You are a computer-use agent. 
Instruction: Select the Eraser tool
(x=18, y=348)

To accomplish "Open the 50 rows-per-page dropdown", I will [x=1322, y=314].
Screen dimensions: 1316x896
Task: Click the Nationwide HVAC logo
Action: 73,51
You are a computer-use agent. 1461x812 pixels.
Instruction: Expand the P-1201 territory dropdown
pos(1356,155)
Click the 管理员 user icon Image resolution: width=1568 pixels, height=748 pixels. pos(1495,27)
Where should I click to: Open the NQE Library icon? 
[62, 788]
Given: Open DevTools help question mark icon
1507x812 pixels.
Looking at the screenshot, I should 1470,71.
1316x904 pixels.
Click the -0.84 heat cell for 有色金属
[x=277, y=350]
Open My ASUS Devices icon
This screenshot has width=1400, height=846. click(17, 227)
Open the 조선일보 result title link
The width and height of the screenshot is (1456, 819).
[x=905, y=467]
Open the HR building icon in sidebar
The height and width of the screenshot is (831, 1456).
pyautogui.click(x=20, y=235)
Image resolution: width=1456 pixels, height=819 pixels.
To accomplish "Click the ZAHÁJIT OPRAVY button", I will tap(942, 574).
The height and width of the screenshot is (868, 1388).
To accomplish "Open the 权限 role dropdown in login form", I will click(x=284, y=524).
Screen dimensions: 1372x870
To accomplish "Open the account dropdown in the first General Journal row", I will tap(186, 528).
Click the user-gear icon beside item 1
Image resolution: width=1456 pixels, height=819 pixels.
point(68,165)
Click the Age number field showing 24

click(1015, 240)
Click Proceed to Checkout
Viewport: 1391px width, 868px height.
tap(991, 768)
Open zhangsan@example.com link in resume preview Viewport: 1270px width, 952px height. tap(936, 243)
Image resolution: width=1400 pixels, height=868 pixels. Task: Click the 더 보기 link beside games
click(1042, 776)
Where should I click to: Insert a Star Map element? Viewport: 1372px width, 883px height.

+ + + +

◆ **EXERCISE PROMPT**: Pull together all lines from the data that mention the word "computer".

◆ **EXERCISE RESULT**:
You are a computer-use agent. 
You are a computer-use agent. 1461x812 pixels.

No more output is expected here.